**Passage to read:**
Freddie Highmore, Keri Russell, Jonathan Rhys Meyers, Robin Williams
Nick Castle, James Hart
Stop reading for a moment.
Can you hear the music? Perhaps you hear it in the blowing of the wind, the laughing of a child, the gentle humming of your computer or, quite literally, through the songs on the radio.
But, can you? Hear it, I mean?
The music is always there, for those who will listen is the central idea behind the delightfully entertaining and inspirational "August Rush," the opening night film for the 2007 Heartland Film Festival in Indianapolis as it begins a brief festival run before its national release on November 21st.
In the film, Lyla (Keri Russell) is an up-and-coming cellist who ends up pregnant after a tender one-night stand with a sulking Irish rocker named Louis (Jonathan Rhys Meyers). When her domineering father (William Sadler) keeps her from meeting him again the next night, both Lyla's and Louis's life journeys are changed forever.
In essence, they stop hearing the music.
A complicated birth leads Lyla's father to forge the paperwork giving up custody of the newborn infant, while deceiving Lyla into believing the infant had not survived.

**Available data:**
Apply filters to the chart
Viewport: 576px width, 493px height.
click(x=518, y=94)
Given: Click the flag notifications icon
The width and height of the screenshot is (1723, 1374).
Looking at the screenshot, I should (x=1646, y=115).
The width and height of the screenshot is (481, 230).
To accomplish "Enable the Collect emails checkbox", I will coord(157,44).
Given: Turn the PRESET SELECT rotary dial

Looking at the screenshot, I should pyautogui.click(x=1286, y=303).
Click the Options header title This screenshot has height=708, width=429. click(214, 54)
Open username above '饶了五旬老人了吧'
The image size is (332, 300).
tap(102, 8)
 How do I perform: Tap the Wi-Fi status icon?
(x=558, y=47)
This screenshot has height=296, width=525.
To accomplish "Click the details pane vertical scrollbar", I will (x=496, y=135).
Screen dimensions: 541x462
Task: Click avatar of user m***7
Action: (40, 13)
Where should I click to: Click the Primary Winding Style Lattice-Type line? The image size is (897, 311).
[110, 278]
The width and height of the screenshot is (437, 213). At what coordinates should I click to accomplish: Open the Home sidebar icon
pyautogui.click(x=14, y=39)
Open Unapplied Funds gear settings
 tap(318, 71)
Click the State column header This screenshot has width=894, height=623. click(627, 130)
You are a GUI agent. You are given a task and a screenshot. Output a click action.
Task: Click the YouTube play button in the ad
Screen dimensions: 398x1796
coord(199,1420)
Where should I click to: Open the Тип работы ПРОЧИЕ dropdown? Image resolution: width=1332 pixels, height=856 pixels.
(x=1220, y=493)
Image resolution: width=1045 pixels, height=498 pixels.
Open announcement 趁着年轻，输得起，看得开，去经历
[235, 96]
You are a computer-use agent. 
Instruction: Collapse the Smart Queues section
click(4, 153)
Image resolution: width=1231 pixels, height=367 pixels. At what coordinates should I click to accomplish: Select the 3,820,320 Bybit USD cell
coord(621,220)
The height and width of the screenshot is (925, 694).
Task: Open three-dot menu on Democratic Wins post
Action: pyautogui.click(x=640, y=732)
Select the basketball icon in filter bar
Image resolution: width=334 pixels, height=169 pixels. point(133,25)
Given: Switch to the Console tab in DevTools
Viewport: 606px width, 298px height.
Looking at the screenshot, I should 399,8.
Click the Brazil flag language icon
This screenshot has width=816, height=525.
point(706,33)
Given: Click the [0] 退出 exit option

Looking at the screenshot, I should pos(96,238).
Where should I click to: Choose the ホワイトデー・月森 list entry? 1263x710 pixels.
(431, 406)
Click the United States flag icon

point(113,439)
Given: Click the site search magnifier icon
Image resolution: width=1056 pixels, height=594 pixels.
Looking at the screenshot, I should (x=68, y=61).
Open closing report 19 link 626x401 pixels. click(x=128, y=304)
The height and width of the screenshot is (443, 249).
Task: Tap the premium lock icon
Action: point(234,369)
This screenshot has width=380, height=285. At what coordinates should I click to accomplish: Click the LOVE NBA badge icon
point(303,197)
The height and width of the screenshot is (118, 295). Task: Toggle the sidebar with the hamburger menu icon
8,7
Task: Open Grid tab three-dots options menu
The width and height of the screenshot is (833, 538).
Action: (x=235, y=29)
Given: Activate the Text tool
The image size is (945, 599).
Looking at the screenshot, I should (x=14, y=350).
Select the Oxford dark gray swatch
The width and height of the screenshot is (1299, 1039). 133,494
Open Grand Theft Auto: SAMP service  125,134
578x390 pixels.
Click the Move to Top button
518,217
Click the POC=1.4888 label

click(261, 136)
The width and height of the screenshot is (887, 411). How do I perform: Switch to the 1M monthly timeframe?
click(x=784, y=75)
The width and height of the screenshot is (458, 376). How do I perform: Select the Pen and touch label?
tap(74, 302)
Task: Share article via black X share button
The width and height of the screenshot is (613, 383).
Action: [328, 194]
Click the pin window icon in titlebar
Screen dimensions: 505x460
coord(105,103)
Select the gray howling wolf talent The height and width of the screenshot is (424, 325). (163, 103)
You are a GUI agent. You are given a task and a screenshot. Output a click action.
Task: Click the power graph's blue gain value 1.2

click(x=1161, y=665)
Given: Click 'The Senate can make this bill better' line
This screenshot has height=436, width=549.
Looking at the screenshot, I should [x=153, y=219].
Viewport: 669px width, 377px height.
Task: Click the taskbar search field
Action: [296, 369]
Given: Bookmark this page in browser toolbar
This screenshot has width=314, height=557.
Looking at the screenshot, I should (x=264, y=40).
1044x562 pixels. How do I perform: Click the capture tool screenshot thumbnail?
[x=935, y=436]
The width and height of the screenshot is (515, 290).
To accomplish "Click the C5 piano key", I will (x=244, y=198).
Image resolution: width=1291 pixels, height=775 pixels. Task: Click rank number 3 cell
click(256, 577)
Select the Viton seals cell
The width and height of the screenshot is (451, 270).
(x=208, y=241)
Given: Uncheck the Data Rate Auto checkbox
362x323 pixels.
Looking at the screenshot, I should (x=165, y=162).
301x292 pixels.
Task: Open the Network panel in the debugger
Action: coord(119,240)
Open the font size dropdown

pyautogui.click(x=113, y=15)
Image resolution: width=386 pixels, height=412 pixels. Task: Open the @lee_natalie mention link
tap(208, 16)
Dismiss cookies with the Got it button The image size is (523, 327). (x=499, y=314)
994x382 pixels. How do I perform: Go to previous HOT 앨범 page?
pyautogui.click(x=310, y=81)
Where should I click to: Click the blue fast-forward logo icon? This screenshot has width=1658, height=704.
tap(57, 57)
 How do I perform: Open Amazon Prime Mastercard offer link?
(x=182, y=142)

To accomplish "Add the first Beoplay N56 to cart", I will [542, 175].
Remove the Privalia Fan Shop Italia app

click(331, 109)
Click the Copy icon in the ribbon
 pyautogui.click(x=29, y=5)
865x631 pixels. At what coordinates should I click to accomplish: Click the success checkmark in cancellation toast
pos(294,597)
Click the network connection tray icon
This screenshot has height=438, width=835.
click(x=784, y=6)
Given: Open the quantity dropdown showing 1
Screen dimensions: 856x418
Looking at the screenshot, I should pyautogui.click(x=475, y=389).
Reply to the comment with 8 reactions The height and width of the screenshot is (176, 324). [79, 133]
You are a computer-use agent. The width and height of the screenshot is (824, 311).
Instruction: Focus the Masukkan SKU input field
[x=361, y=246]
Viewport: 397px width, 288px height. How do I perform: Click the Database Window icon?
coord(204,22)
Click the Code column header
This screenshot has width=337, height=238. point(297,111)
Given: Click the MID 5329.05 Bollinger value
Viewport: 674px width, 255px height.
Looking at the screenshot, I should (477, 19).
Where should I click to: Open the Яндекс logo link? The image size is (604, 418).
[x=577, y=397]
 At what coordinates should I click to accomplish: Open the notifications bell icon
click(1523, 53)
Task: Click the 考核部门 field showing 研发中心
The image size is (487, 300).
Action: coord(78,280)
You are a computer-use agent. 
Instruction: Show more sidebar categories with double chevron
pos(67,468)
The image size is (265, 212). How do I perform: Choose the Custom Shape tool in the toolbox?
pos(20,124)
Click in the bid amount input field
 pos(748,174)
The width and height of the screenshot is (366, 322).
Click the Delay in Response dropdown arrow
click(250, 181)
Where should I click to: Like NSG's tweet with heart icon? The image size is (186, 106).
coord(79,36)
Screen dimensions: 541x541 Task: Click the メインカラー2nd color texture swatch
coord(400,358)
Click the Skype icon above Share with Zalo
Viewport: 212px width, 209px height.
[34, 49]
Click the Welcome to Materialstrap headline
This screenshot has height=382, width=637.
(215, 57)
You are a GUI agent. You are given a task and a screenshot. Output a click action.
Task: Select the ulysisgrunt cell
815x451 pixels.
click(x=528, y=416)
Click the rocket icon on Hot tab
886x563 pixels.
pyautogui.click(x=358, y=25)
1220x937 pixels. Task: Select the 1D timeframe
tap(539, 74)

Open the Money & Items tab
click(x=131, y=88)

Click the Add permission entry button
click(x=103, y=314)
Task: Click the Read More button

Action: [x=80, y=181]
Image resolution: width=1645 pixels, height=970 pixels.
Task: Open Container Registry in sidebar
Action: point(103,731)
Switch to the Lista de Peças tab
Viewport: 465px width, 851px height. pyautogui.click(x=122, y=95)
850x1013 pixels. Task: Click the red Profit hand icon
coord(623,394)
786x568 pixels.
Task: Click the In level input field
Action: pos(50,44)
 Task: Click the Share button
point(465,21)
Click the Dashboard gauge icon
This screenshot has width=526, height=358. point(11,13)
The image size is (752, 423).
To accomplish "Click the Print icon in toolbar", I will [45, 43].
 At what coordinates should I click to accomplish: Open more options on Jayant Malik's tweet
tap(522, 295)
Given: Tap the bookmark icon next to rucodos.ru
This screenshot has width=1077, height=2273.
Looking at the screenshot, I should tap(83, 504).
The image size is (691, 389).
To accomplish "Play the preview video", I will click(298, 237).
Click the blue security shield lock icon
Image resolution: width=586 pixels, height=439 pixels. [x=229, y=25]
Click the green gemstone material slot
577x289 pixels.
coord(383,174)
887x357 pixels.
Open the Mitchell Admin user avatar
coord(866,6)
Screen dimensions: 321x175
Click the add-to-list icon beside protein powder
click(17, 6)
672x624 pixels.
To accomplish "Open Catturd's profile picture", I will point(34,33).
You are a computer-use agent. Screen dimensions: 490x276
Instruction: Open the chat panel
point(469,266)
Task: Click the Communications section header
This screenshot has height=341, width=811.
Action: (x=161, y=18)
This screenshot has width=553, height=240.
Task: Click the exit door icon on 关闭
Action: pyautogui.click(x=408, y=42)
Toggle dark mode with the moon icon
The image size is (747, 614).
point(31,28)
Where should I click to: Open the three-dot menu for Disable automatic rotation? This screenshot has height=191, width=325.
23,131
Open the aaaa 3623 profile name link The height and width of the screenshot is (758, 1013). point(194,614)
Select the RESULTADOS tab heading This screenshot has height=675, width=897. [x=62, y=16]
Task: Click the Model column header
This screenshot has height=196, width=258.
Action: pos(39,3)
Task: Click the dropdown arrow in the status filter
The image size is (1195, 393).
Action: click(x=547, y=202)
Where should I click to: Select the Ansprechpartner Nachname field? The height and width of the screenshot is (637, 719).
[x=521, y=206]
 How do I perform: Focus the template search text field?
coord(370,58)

**Parts of the exercise:**
1 – State whether each statement agrees with the review of "August Rush," answering yes or no and quoting the deciding words of the review: (a) the film was the opening night film of the 2007 Heartland Film Festival in Indianapolis; (b) Louis is a cellist; (c) Lyla's father led her to believe that the infant had not survived.
2 – Write a continuation of the review of "August Rush," beginning directly after its final sentence about the forged custody paperwork.

**Answers to the exercises:**
1 –
(a) Yes: "the opening night film for the 2007 Heartland Film Festival in Indianapolis."
(b) No: "Lyla (Keri Russell) is an up-and-coming cellist" and Louis is "a sulking Irish rocker."
(c) Yes: "deceiving Lyla into believing the infant had not survived."

2 –
Now a ward of the state, young Evan lives the next eleven years at the Walden County Home for Boys where he is regarded as a freak for his undying belief that his parents will find him. An encounter with a Division of Children's Services caseworker (Terrence Howard) provides him with some desperately needed hope and, in turn, Evan runs away from the Home and ends up in New York City under the guidance of the Faginesque Wizard (Robin Williams) who, like Fagin, leads a rag tag group of young street musicians with a combination of musical mentorship, tough live, emotional abuse and fear.
Wizard, who bestows upon Evan the moniker of August Rush after he sees the name on a passing truck, quickly discovers the young man's previously undiscovered natural musical talent.
Directed by Kirsten Sheridan (Jim's daughter and writer of "In America") based upon a script by experienced writer/director Nick Castle and James V. Hart, "August Rush" benefits greatly from a delightful cast and John Mathieson's transcendent, fantasy-like camera work that perfectly complements the film's soaring emotional center.
As Evan/August, Freddie Highmore again serves up a reminder that he's one of Hollywood's most gifted young actors in offering a performance that radiates the young man's unshakeable faith and passion and hope without ever allowing us to forget that this is an impressionable young man who simply wants to be found.
Likewise, Keri Russell serves up her second award-worthy performance in 2007 as the heartbroken Lyla. Watching Lyla's transformation from brokenness to once again hearing the music in her life is beautiful to behold. Russell, who became a mother just this year, clearly tapped into her maternal instincts with one of 2007's gentlest, most heartwarming performances.
Jonathan Rhys Meyers brought vividly to mind Glen Hansard's performance in this year's indie jewel "Once," with a performance as Louis that vacillates between romanticism and rage. It's easily Rhys Meyer's best work in years.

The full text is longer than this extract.